E’ assoltutamente importante esorcizzare per un attimo la fobia psicotica dell’inflazione messa in giro dai media liberisti con motivi ben specifici.

Facciamo l’esempio di una società in cui vive 1 ricco che possiede 100 monete e 10 poveri che possiedono 1 moneta. La base monetaria è di 110 monete.

In questo contesto, supponiamo che un uovo costi 2 monete.

Il ricco se ne può permettere 50 e i poveri nemmeno 1.

Adesso immaginiamo di distribuire a tutti indistintamente 2 monete. Il ricco avrà 102 monete e i poveri 3 a testa.

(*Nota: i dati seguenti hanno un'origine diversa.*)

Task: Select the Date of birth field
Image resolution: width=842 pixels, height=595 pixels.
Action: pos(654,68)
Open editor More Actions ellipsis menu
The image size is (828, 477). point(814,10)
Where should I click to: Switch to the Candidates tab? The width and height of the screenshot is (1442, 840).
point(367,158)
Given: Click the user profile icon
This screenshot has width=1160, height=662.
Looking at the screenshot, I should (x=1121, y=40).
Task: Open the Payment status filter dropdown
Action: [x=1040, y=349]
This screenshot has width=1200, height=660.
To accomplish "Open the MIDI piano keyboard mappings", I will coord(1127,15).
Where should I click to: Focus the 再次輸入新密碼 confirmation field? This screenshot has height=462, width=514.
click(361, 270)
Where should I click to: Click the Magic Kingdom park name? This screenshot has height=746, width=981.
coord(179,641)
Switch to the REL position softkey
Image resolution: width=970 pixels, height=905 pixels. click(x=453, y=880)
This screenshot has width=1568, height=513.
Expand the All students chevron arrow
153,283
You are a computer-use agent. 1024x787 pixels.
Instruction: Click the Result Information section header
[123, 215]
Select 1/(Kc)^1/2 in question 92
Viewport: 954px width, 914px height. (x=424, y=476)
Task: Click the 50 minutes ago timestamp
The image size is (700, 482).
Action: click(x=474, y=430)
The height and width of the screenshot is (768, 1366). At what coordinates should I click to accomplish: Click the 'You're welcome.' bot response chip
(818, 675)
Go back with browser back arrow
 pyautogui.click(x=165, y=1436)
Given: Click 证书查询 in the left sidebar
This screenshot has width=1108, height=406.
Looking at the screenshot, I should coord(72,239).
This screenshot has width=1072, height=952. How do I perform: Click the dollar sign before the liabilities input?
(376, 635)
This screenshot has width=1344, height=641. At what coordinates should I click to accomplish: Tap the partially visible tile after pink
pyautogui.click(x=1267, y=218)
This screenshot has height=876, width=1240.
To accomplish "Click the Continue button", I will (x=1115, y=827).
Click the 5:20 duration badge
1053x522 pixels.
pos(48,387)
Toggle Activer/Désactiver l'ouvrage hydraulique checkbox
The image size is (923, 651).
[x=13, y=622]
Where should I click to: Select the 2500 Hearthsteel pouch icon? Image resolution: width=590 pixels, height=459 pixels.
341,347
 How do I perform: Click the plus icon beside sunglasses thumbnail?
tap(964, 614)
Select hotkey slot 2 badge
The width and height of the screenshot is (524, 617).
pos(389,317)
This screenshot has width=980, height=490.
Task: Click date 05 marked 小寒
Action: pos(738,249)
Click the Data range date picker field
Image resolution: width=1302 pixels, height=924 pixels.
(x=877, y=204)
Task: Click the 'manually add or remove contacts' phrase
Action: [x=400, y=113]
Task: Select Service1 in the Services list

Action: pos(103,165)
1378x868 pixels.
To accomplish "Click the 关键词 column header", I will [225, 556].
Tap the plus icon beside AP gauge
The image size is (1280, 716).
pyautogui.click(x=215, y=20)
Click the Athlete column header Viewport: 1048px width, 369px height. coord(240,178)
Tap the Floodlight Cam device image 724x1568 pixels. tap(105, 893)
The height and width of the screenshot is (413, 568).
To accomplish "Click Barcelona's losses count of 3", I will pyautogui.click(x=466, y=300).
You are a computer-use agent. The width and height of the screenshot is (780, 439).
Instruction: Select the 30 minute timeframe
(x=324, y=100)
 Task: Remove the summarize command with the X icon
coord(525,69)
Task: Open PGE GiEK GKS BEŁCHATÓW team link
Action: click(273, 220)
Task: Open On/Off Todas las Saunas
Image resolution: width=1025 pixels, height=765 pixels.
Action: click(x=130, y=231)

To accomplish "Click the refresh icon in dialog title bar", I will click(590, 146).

La base monetaria è passata a 132 monete, con un’inflazione del 20%.

Un uovo allora costerà 2,4 monete.

E adesso i poveri potranno permettersi un uovo a testa. Mentre il ricco potrà permettersi “solo” 42,5 uova, perdendo potere d’acquisto.

Abbiamo cioè operato una redistribuzione senza alcun prelievo fiscale e senza alcuna possibilità di eludere.

Ora vi chiedo: perché i Potenti fanno la guerra all’inflazione più di ogni altra cosa? Dicono che lo fanno per proteggerci, ma… esattamente proteggere chi? Il popolo? O l’1%?

Qualche giorno fa il presidente Mario Draghi ha dichiarato l’obiettivo principale delle attuali politiche della BCE.

Indovinello: Cosa ha detto esattamente secondo voi?

A) il nostro obiettivo è abbassare la spaventosa disoccupazione giovanile, che in Italia è arrivata addirittura al 44,2%.

B) il nostro obiettivo è rilanciare la domanda aggregata e il mercato interno europeo.

C) il nostro obiettivo è un tasso di inflazione inferiore ma non discosto dal 2%.

Qual è l’obiettivo principale?
Il potere d’acquisto delle Élite è infinitamente più importante della vita di milioni di morti di fame disoccupati europei?